Disclosure of Invention
Aiming at the problem that the prior art lacks a high-efficiency stable terahertz odd harmonic frequency signal source, the invention provides a high-order odd harmonic THz source frequency multiplier structure which has the advantages of simple structure, high efficiency and wide working frequency band and can effectively provide high-efficiency stable terahertz signals.
The above object of the present invention can be achieved by the following technical solution, which is a high-order odd harmonic THz source frequency multiplier, comprising an input rectangular waveguide 1, a microstrip transition structure 2, a local oscillator low-pass filter 3, a schottky diode 5 and an output microstrip-waveguide transition structure 6, and is characterized in that: the microstrip transition structure 2 is vertically connected with the fundamental wave low-pass filter 4 through the reverse L corner surface of the input rectangular waveguide 1, and simultaneously sequentially passes through the local oscillation low-pass filter 3, the Schottky diode 5 and the tail end of the output microstrip-waveguide transition structure 6, and is vertically connected with the output waveguide 7; the radio frequency signal and direct current feed from the outside are respectively input into the microstrip transition structure 2 through the standard rectangular waveguide 1 and the fundamental wave low-pass filter 4, the radio frequency signal enters the local oscillation low-pass filter 3 and the Schottky diode 5 through the standard rectangular waveguide 1 and the waveguide-microstrip transition structure 2, the fundamental wave of the input radio frequency signal is filtered and converted to generate higher harmonics containing odd and even harmonic components, meanwhile, the direct current feed feeds the Schottky diode 5 through the fundamental wave low-pass filter 4 through the microstrip transition structure 2 and the local oscillation low-pass filter 3, the higher harmonics generated by excitation are output to the output waveguide 7 through the microstrip-waveguide transition structure 6, the initial part is reduced, the required higher odd harmonic components are filtered through the high-pass filter, and finally the filtered odd harmonic components are output through the final standard rectangular waveguide of the output waveguide 7.
Compared with other terahertz solid-state frequency multiplier structures, the terahertz solid-state frequency multiplier has the following beneficial effects:
the structure is simple. The requirement for the local oscillator input frequency signal is low. The invention adopts a regular metal waveguide with a rectangular cross section and filled with air medium inside, and is used as a transmission line and a rectangular waveguide 1 of a microwave component, a waveguide tube above the vertical rectangular waveguide 1, a microstrip transition structure 2, a local oscillator low-pass filter 3, a Schottky diode 5 and an output microstrip-waveguide transition structure 6 which are arranged in the waveguide tube, an input waveguide-output waveguide 7 which is transversely connected with the output microstrip-waveguide transition structure 6, and a direct current feed fundamental wave low-pass filter 4 which is transversely connected with the waveguide tube, wherein the structure is not complex, and compared with other terahertz low-frequency solid-state frequency multiplier structural forms, the structure is simpler.

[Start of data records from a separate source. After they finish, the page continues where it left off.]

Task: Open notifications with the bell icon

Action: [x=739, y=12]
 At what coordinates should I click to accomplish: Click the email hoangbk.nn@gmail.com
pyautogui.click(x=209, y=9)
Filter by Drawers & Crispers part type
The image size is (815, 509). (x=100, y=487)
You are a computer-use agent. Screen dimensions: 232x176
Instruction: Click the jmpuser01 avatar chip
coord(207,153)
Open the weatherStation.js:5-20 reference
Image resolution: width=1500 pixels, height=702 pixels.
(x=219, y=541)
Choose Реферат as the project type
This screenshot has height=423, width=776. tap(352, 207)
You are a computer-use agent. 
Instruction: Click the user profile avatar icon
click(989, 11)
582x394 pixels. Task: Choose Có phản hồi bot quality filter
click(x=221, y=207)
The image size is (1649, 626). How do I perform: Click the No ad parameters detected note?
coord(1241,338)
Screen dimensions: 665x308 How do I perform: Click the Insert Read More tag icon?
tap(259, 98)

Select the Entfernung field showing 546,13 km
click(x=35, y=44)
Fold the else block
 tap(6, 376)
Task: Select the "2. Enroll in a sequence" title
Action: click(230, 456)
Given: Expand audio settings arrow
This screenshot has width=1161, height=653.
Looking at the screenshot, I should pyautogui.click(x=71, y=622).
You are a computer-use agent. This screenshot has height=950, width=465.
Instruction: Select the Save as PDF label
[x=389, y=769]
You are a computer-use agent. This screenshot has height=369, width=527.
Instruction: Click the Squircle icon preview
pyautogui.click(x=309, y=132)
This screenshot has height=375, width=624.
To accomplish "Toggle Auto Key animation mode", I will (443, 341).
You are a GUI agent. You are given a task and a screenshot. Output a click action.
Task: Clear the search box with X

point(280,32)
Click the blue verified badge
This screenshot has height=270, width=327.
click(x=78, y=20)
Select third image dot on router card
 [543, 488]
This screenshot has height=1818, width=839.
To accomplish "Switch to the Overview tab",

High efficiency and wide working frequency band. The invention inputs the radio frequency signal from outside into the local oscillation low-pass filter 3 and the Schottky diode 5 through the standard rectangular waveguide 1 and the waveguide-microstrip transition structure 2, filters and frequency-converts the fundamental wave of the input radio frequency signal, generates the higher harmonic wave containing odd and even harmonic wave components, filters the lower harmonic wave by reducing the initial part of the output waveguide 7, only improves the output power of the odd harmonic wave through the high-pass filter of the required odd harmonic wave component, generates the higher harmonic frequency component by adopting an odd frequency multiplication mode, and has lower frequency requirement of the required local oscillation input signal and is easier to realize. Compared with other terahertz low-order solid-state frequency multipliers, the frequency-division frequency multiplier has the advantages of wide working frequency band, higher efficiency and stability. Meanwhile, the recovery of even harmonic waves is improved and the transmission efficiency of terahertz signals is improved by adjusting the distance from the height-reduced waveguide of the initial part of the output waveguide 7 to the Schottky diode 5. The local oscillation low-pass filter 3 has only odd harmonics, no even harmonics and no direct current component in the total current after adding the local oscillation signals. The transition is carried out to a fundamental wave filtering matching circuit and a third harmonic matching circuit which adopt suspended coplanar waveguide structures through microstrip transmission lines. The fundamental wave filtering matching circuit can enable fundamental wave signals to enter the anti-parallel diode pair as much as possible, and reflect third harmonic waves (114-123 GHz) generated by the diode pair, so that third harmonic wave components can be output through the WR6 standard waveguide.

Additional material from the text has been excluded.